• Actions to take:
a) In the passage on fungi after fire, rewrite the section that begins at the words "A group of fungi" and stops after "litter and wood.", changing "disc fungi" to "cup fungi" throughout.
b) List the small plants that the passage on fungi after fire says are protected by carpets of disc fungi.

Fungi are essential in all ecosystems, acting as recyclers, helpers of almost all plants and improving soil health. After fire, much of the organic material in soils may have burnt, leaving a blackened mass of fine, silty particles and ash. The ash is highly alkaline and unfavourable for plant regrowth. The fungi help in restoration of soil health, as recyclers of burnt litter and wood and as partners with plants in re-establishing the vegetation.
A group of fungi whose spores germinate almost immediately after fire are the disc fungi (e.g. Peziza and Pulvinula, image above). These act as colonisers. Their fine thread-like hyphae bind soil particles, stabilising the soil and helping to reduce erosion. They change the highly alkaline ash (with a pH of up to 10) to soils which are approximately neutral (pH 7). Structurally, the hyphae form a network, a ‘scaffolding’, improving soil aeration and water percolation. The often dense carpets of disc fungi covering the bare soil not only reduce erosion but also provide protection for small plants such as mosses, grasses and herbs (see top image). As the fungal hyphae and plant roots grow their developing networks increase movement of gases and water through the soil. Other groups of fungi are saprotrophs, breaking down and recycling burnt litter and wood.
There is a definite succession of fungi after fires.

• Information provided:

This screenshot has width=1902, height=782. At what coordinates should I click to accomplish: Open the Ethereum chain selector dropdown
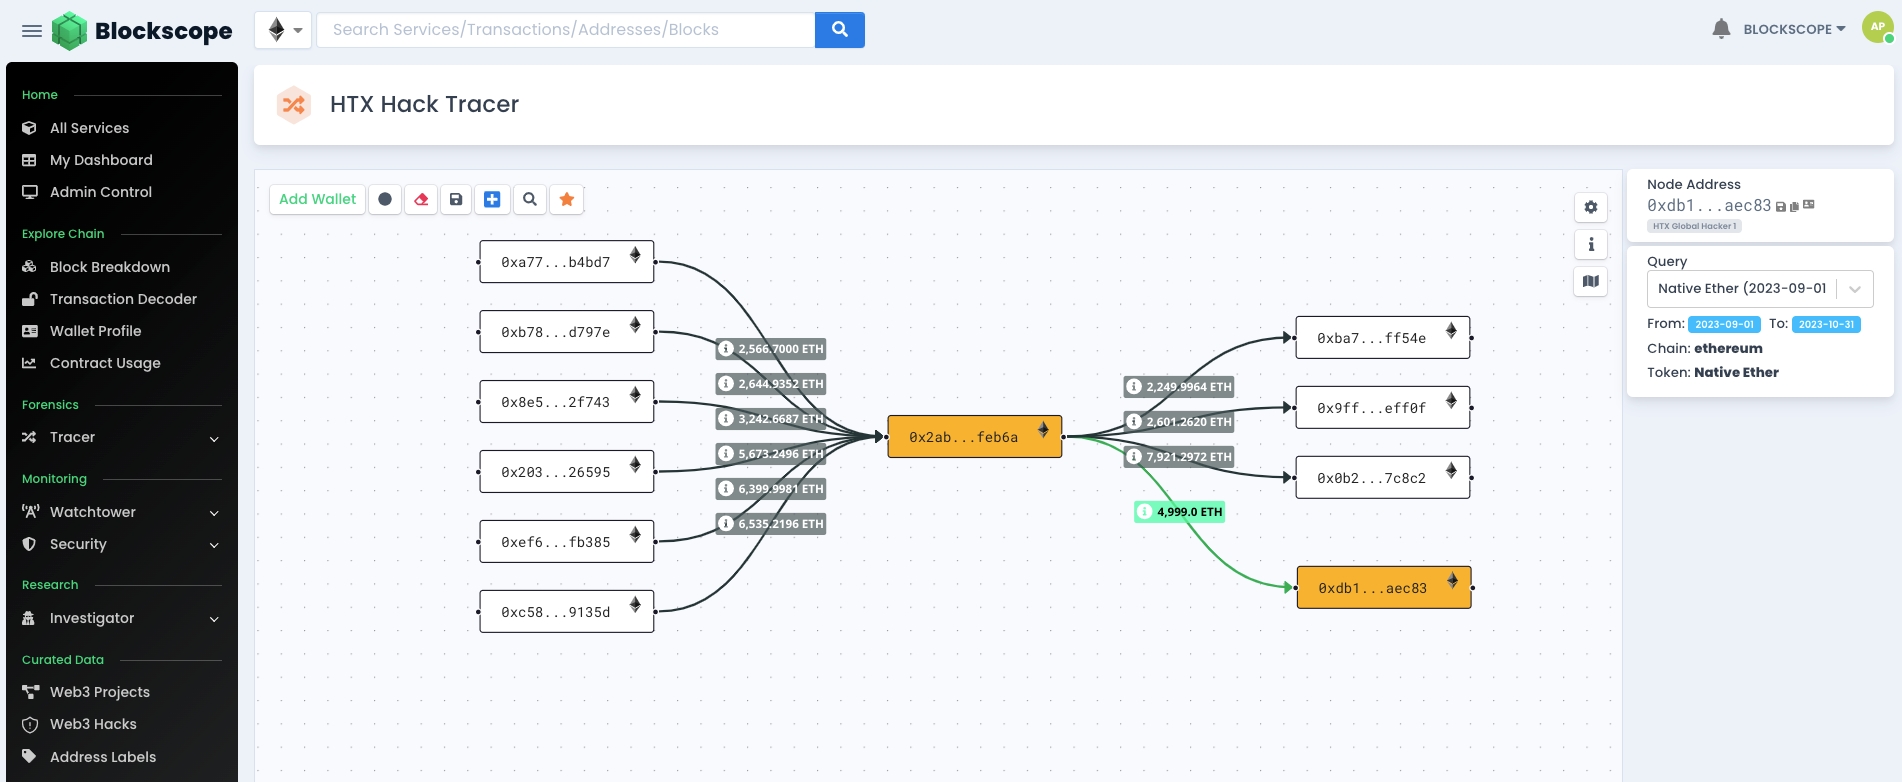(x=284, y=30)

• Responses:
a)
A group of fungi whose spores germinate almost immediately after fire are the cup fungi (e.g. Peziza and Pulvinula, image above). These act as colonisers. Their fine thread-like hyphae bind soil particles, stabilising the soil and helping to reduce erosion. They change the highly alkaline ash (with a pH of up to 10) to soils which are approximately neutral (pH 7). Structurally, the hyphae form a network, a ‘scaffolding’, improving soil aeration and water percolation. The often dense carpets of cup fungi covering the bare soil not only reduce erosion but also provide protection for small plants such as mosses, grasses and herbs (see top image). As the fungal hyphae and plant roots grow their developing networks increase movement of gases and water through the soil. Other groups of fungi are saprotrophs, breaking down and recycling burnt litter and wood.

b) mosses, grasses, herbs